OK, I’ve seen some bizarre horror movies in my time, but Tusk is definitely the strangest one of all. I’ve seen scarier ones and I’ve seen funnier ones, but the next time some horror fan asks me what’s the sickest, most messed-up example of the genre, my ready answer will be Kevin Smith’s queasily compelling and thoroughly enjoyable effort.

Justin Long portrays Wallace, an L.A. comic who has found success by ditching his soul, making fun of the eccentrics and deluded cranks he interviews on his podcast. On a crank-finding trip to Manitoba, he stumbles across Howard Howe (Michael Parks), an old sailor who lives in an isolated rural mansion. Howard regales him with stories of meeting Hemingway on D-Day and being lost at sea, and Wallace is so fascinated that he doesn’t notice that his tea is drugged.

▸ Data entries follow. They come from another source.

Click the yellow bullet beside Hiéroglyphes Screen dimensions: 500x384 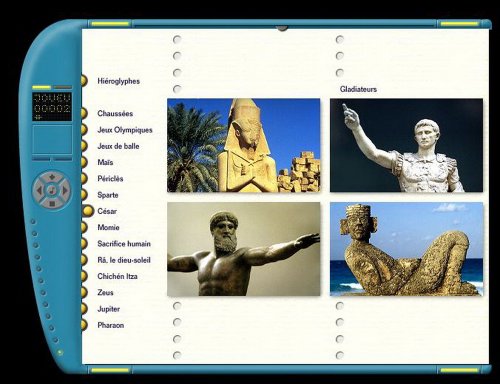click(x=84, y=81)
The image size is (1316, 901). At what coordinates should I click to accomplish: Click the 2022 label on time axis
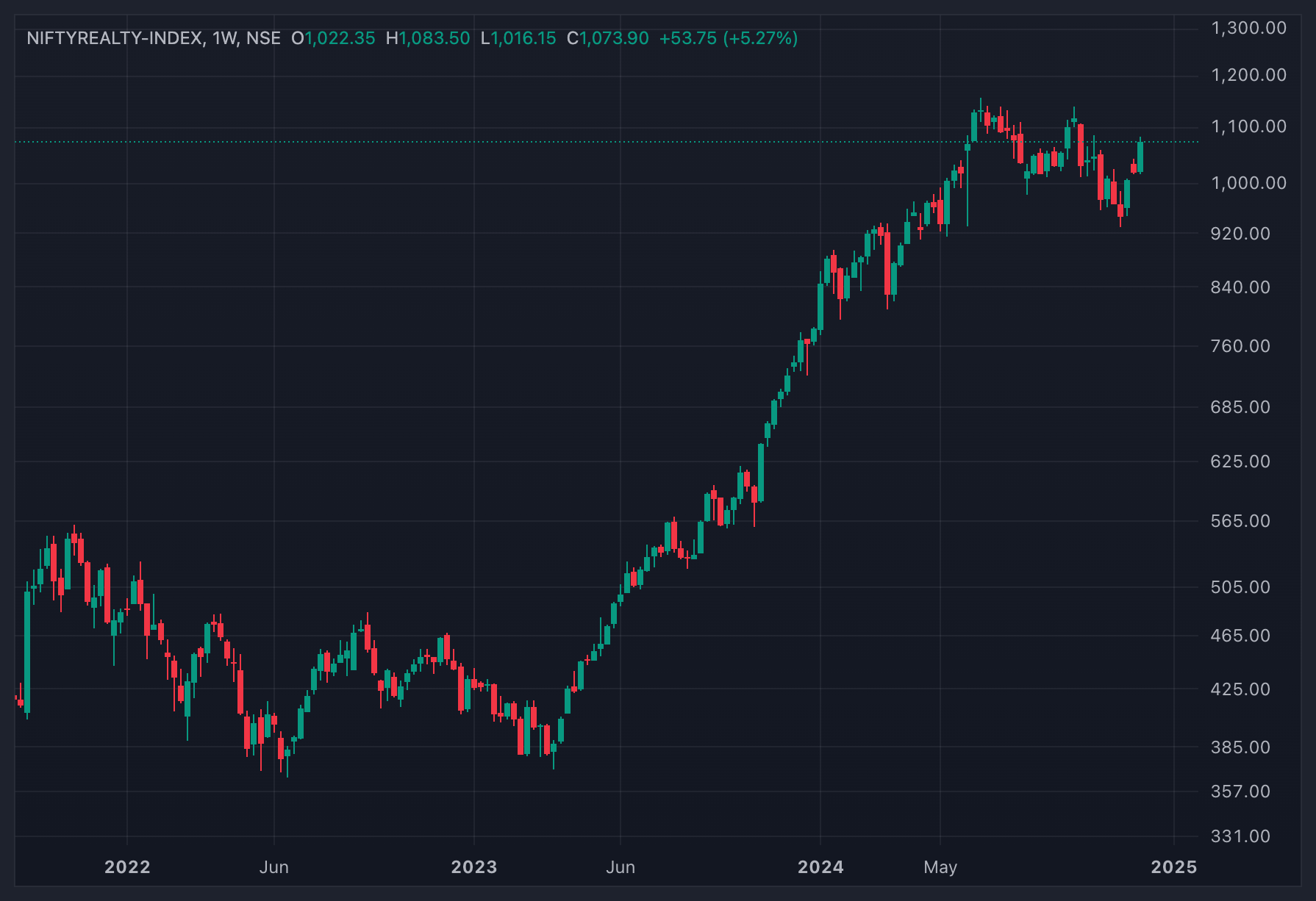127,867
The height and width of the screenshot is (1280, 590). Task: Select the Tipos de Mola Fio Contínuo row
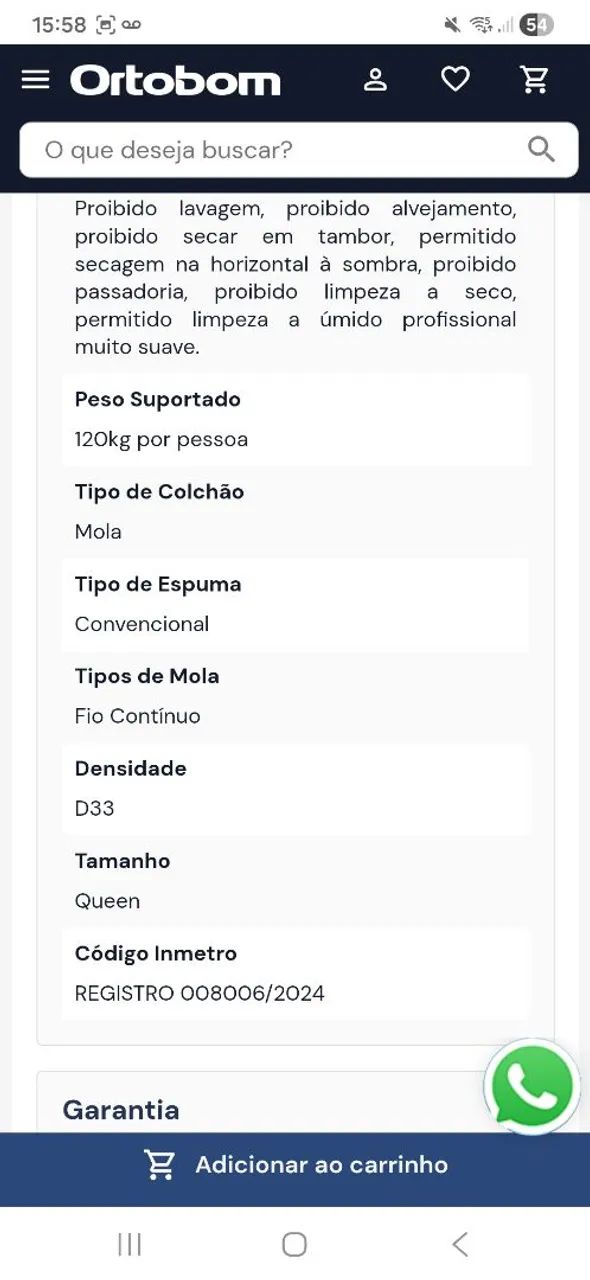pos(295,697)

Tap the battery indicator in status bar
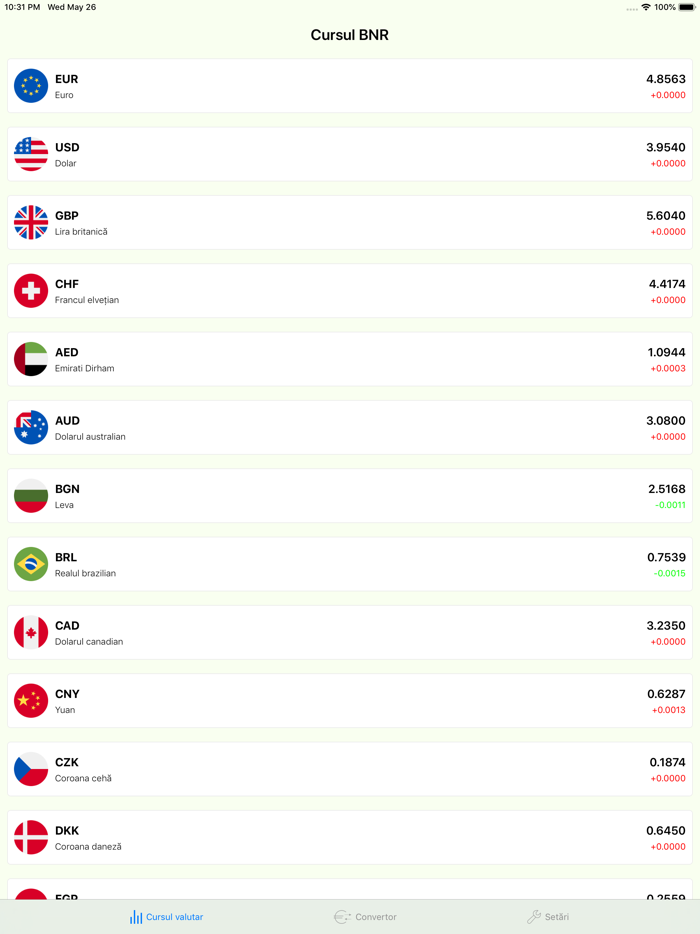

Unfortunately for Wallace, his subject secretly has a demented plan to use amputation, surgical thread, and a costume made of human skin to turn Wallace into the only creature on Earth he considers truly noble — a walrus.

The idea for this came from a podcast that Smith did with his friend Scott Mosier, a snippet of which you can hear over the movie’s closing credits. Smith has long seemed like a brilliant comic writer in search of a subject. He tried pivoting to horror once before in Red State. This time, it takes. Howard tends to ramble on — wait, what am I saying? He’s a character in a Kevin Smith movie! Of course he talks too much! Still, as someone who has sat through many badly written horror flicks, I find it refreshing to see a filmmaker actually take care over the dialogue. Many comedy writers have detailed the cultural differences between America and Canada, but Smith still finds some fresh material, especially in an early exchange between Wallace and a nonplussed border agent (Harley Morenstein).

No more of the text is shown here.